» Exercise
Show each line of the data below that has the string "screenshot" in it.

» Supplied data
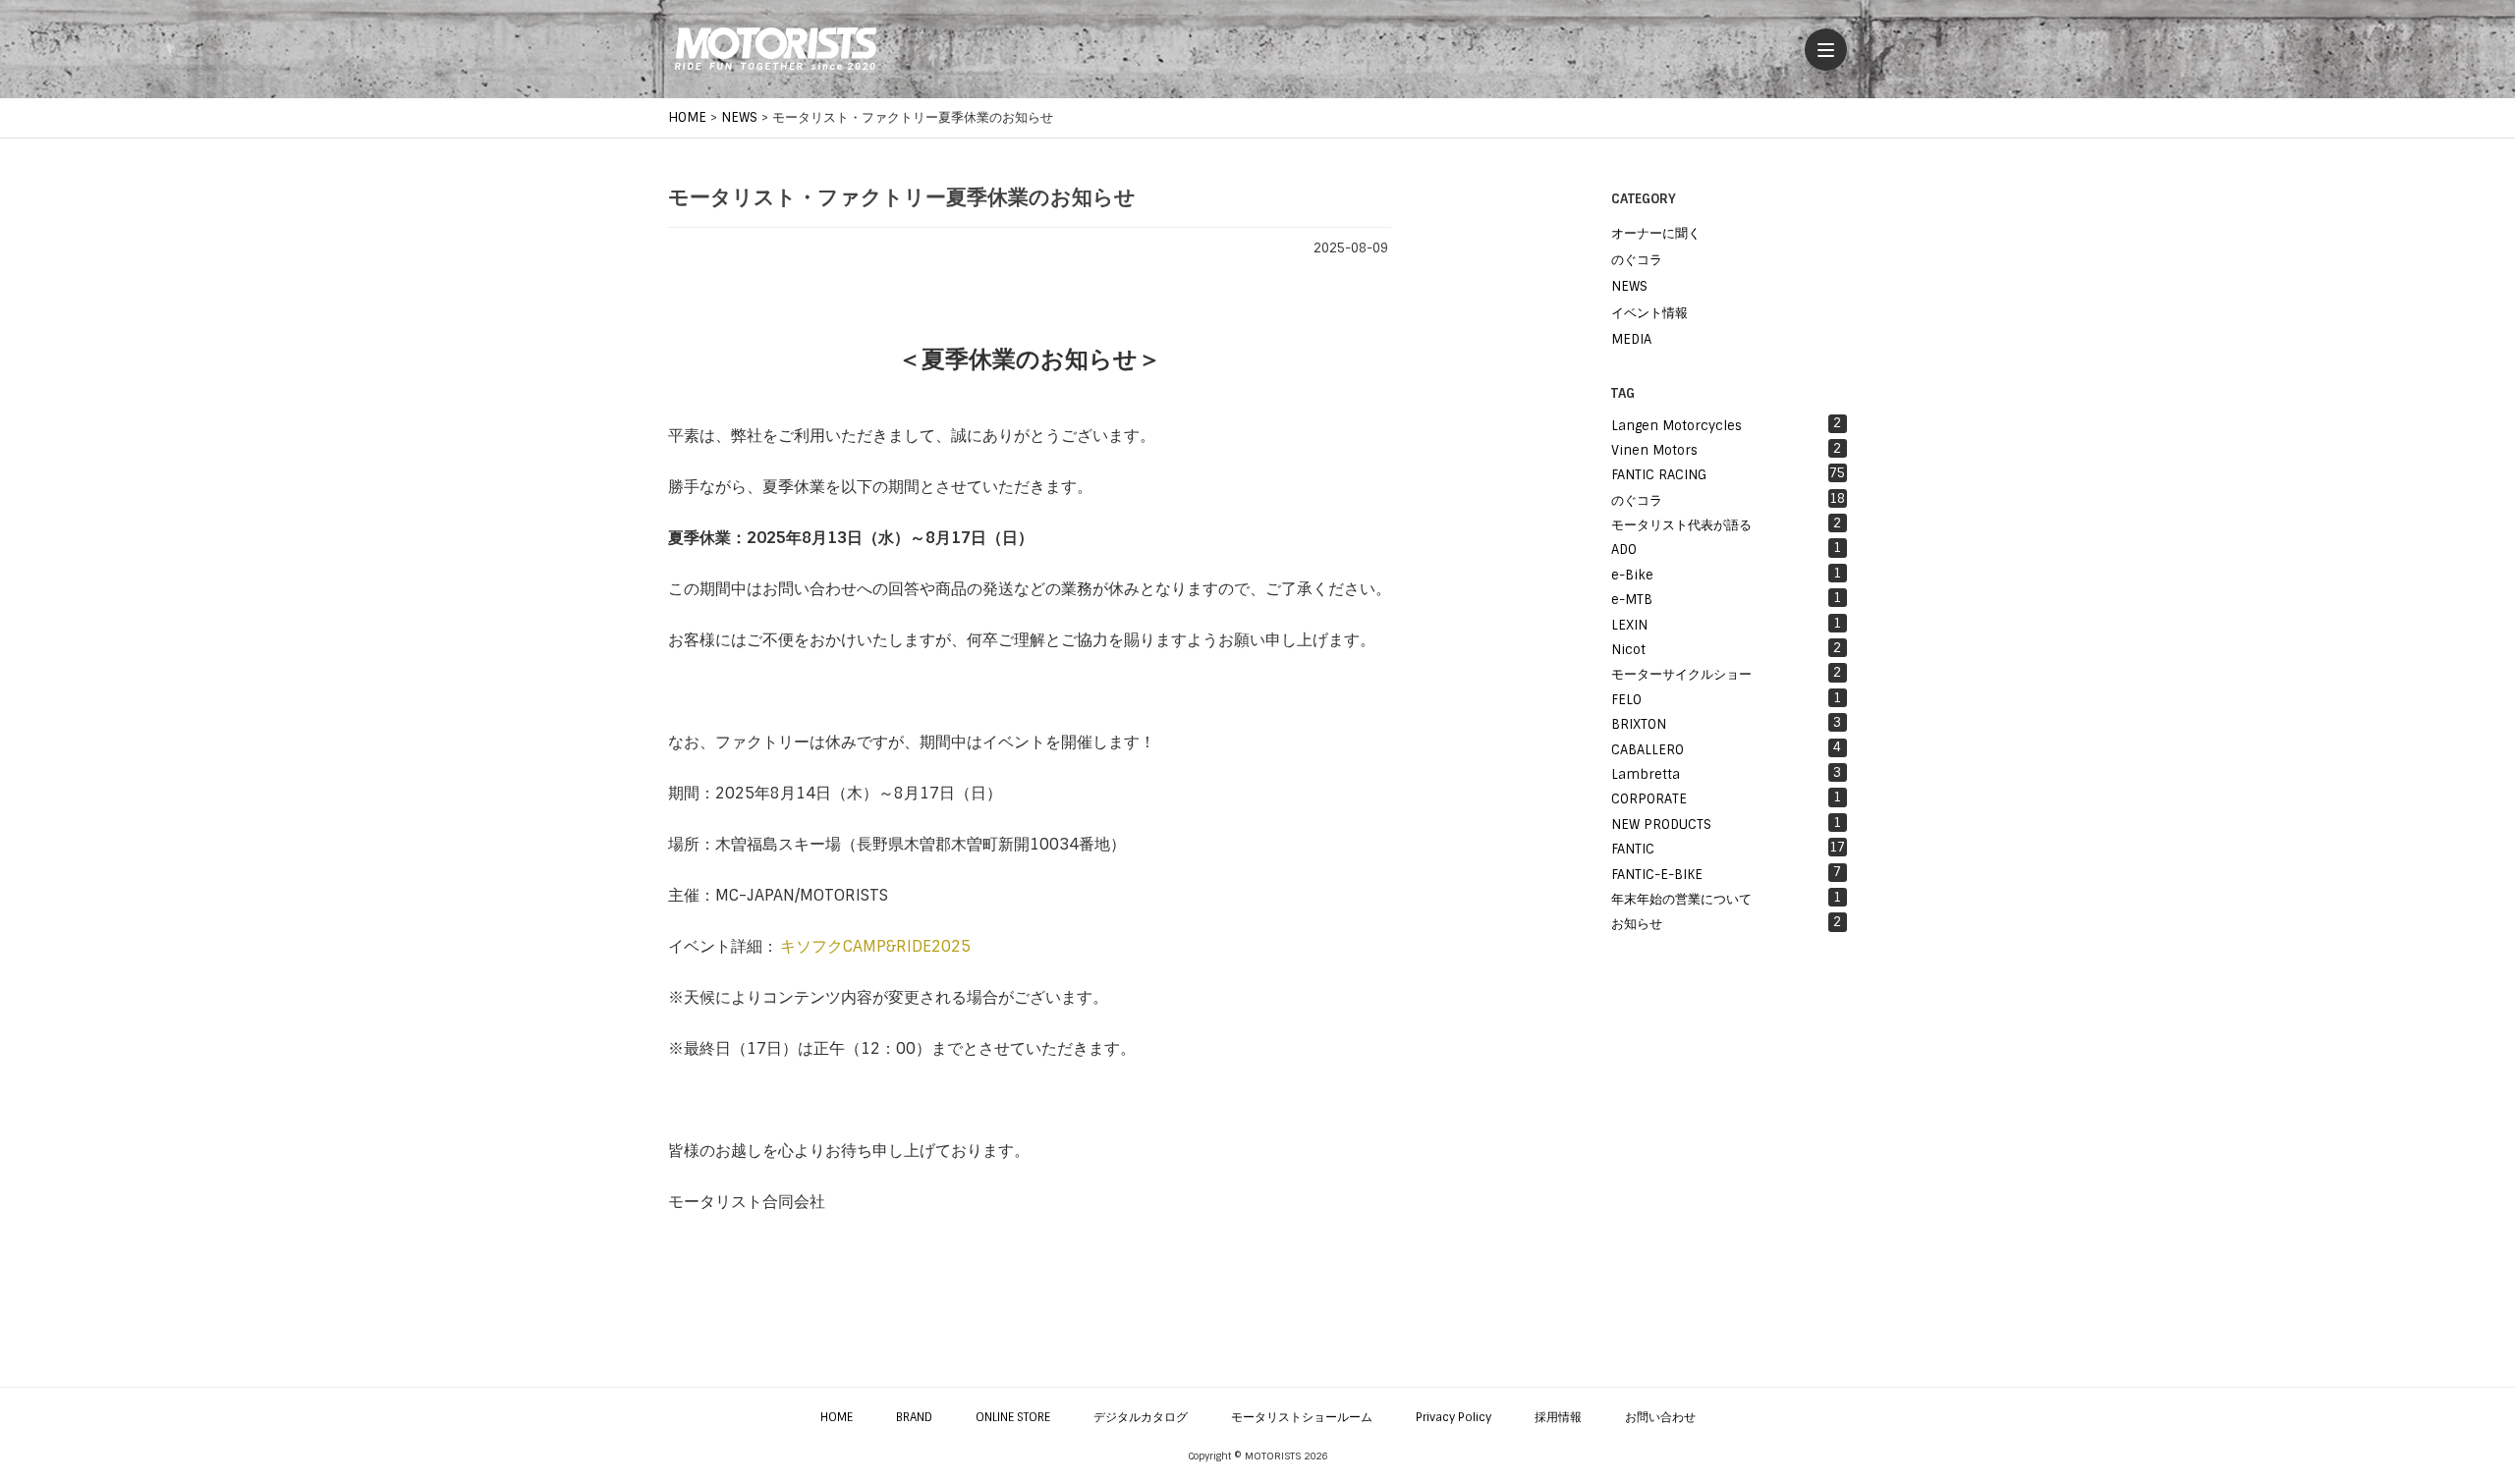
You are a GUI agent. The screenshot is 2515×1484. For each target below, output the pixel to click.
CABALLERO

* * *

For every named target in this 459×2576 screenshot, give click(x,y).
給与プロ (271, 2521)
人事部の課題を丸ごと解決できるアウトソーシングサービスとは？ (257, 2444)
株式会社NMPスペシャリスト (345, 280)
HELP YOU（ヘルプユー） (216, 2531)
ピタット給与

» Worked solution
You are a GUI agent. The screenshot is 2515×1484. For each target below, output the pixel to click.
For every named target in this 459×2576 screenshot, give click(x,y).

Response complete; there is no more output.